Cary, NC – At CaryCitizen, we publish about 60 websites for businesses and orgs. So, it was inevitable that someone would get hit with a phishing attack sooner or later. Here are four tips for fixing your website.
What’s a Phishing Attack?
Most people know phishing from the consumer side. You get an alarmist email with something like “You bank account is going to be put on hold.” You click on the link and it goes to some tacky site selling cheap phones or Viagra.
But phishing also affects website owners and publishers. That’s because the bogus link to consumers goes to a bogus page hosted on your website.
Phishing hacks place a small piece of code (called malware) on your website. It generates the offending page under your domain name.
The offending code can come from a comment, a pingback or via FTP.
While anyone can be the victim of a phishing attack, it most often happens to websites that haven’t kept current with updates.
Step 1 – Update Everything
Take a back-up of your site before updating.
As an example of updating everything, if your website is powered by WordPress, make sure you are using the latest version. If you’re using an earlier version, you’re vulnerable. Same is true for other web appliances like Joomla or Drupal.

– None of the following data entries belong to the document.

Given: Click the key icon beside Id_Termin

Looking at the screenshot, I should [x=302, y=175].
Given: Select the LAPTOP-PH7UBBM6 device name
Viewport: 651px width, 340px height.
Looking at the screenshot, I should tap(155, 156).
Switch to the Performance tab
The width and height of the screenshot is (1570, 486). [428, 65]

Update any and all plugins you may be using on your site.
Step 2- Scan Your Site
You can perform a quick, free scan of your website for malware and vulnerabilities at Sucuri.com.

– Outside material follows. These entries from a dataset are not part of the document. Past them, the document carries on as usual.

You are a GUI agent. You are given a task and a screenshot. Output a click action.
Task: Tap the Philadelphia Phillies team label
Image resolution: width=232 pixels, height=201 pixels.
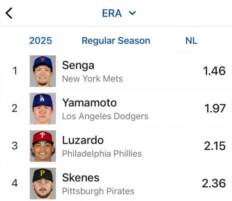pyautogui.click(x=102, y=153)
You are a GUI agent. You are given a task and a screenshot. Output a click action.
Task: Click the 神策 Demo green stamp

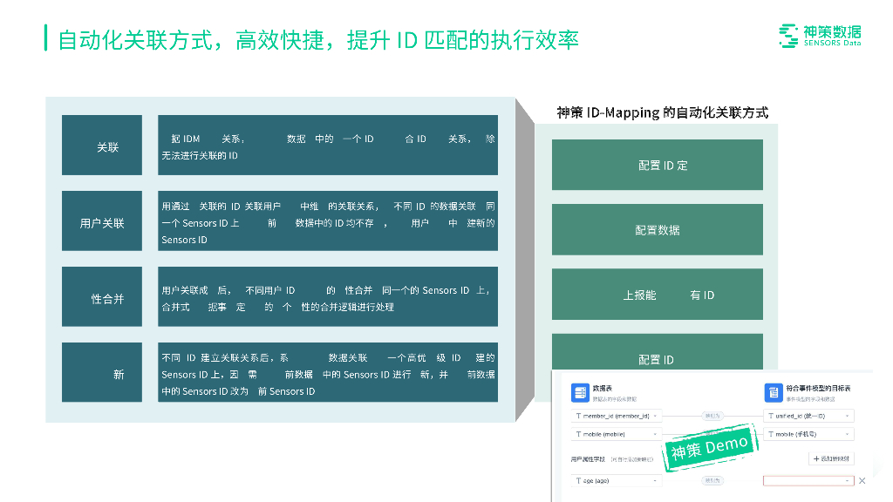(709, 449)
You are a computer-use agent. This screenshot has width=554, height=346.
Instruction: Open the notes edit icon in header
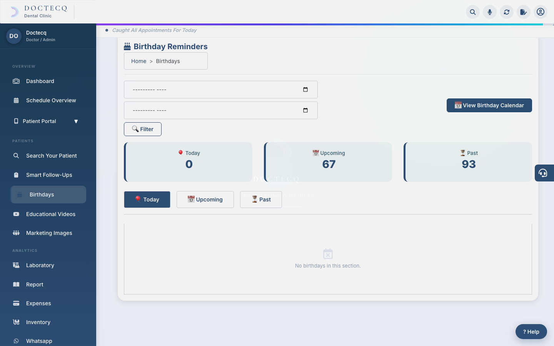pos(524,12)
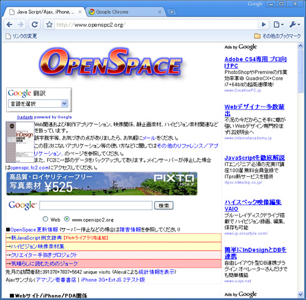Expand the 言語を選択 language dropdown

[38, 103]
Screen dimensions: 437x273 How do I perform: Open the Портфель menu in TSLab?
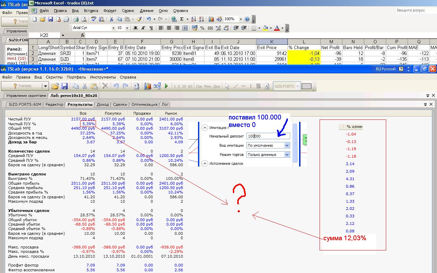pyautogui.click(x=76, y=77)
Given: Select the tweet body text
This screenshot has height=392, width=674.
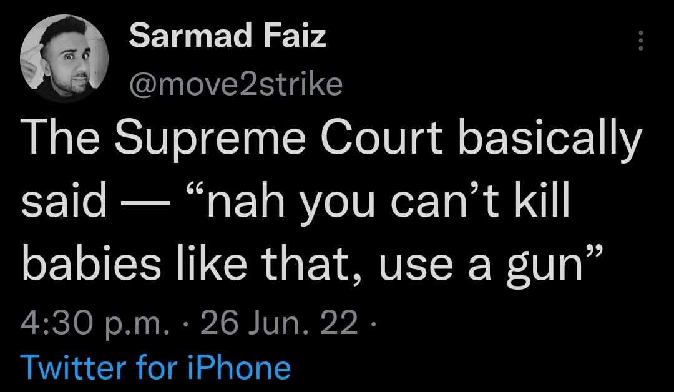Looking at the screenshot, I should [x=312, y=200].
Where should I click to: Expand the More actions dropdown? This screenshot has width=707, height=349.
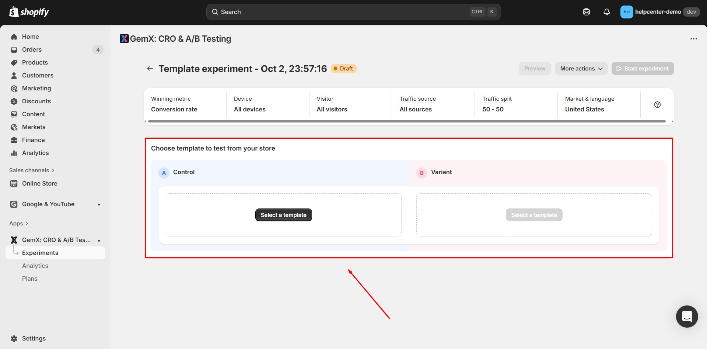581,69
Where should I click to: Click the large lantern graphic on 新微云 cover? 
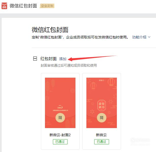[x=111, y=82]
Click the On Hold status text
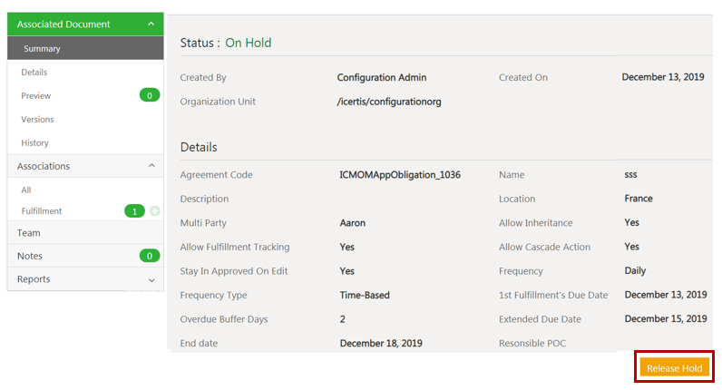 (248, 43)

Note: sometimes Sucuri used caches results, so hit the Re-Scan button if you do this on a number of occasions in a short period of time.
Step 2 – Remove Malware from Your Site
There are three ways to remove malware that’s infecting your website:
- Manually via FTP
- Using a Plugin like WordFence
- Reinstalling the site software
Reinstalling the site software is the nuclear option. It may (probably will) blow out all your content and any changes you’ve made to the code. If you have not already taken a backup of your site content, do it now. In WordPress, do Export from the Admin menu. Re-import your content after installing a fresh copy of WordPress.
Step 3 – Change Your Passwords
In many cases, hackers have penetrated your website by stealing your password. Close the gate by changing your password for both login and for FTP.
If you have many users for the site or FTP, make sure your users scan their computers for viruses and malware before you give them a new password. You don’t want to get re-infected. See below for tips on scanning your personal computer.
Step 4 – Scan Your Computer
The most likely scenario is that the malware traveled from someone’s computer to your website server. It might have come from your computer.
Malware often travels via email. Somewhere on your computer, there may be an email attachment waiting to go from dormant to active.
On a Mac, you can download a free utility called Sophos. Sophos scans your entire computer and any attached hard drives, identifies threats and in most cases can clean them up. It works in the background (and can take hours), but won’t interrupt your normal routine.
On Windows, you can get a malware scanner and removal utility from Microsoft.
- How will I know I’ve been infected? – You may get an email from Google. You may get emails from irate or concerned consumers who have received phishing emails. You may get phone calls from people who actually think their email or bank account is going to be closed.
- Don’t Panic – Phishing injections on a website are not fatal. If cleaning it up seems daunting, many for-pay services exist to fix the problem.
- Don’t Ignore it – Malware won’t go away by itself. Your site could get blocked by Google. Now that’s a serious problem for any business! Take steps right away to fix the issue.